The Justice Department yesterday unveiled a new set of guidelines for vertical antitrust restraints that could make it easier for some manufacturers and distributors to enter into exclusivity arrangements without fear of antitrust prosecution.
Department officials downplayed the release of the long-awaited guidelines as representing no change in law or policy, but the announcement was immediately attacked by Sen. Howard Metzenbaum (D-Ohio), a longtime foe of Reagan administration antitrust policy.
"These guidelines will encourage restraints which limit free and open competition," Metzenbaum said in a statement. "This apologia for restrictive business practices will cost consumers in higher prices and fewer choices."

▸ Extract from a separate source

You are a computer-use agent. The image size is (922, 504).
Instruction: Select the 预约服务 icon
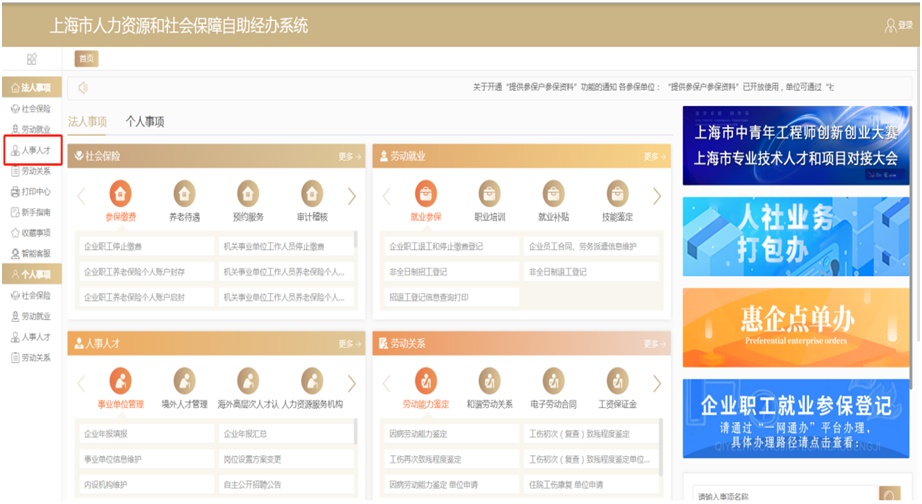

Under the new guidelines, the Justice Department said it would set up "safe harbors" of vertical trade practice, with the main one specifying that the department will not challenge any vertical arrangement that involves firms with less than 10 percent of the particular market. "This provision reflects the antitrust division's belief that where firms have less than a 10 percent market share, a vertical practice carries no anticompetitive danger," said J. Paul McGrath, the assistant attorney general for antitrust. "The 10 percent screen should dispose of the vast quantity of vertical cases." The other "safe harbor" protections involve more complicated technical criteria.
The guidelines apply to companies operating at different points in the chain between manufacturer and consumer. Vertical restraints restrict the conditions under which one or more companies in the chain can sell merchandise or services. For example, a manufacturer could restrict the territory in which one distributor could sell a product, or require a distributor to buy products only from that manufacturer (or vice versa). The guidelines also affect "tying arrangements," under which a seller requires that a buyer purchase one product as a condition of purchasing another item.
The department said vertical restraints can help competition by lowering distribution costs, allowing the entry of new manufacturers into markets.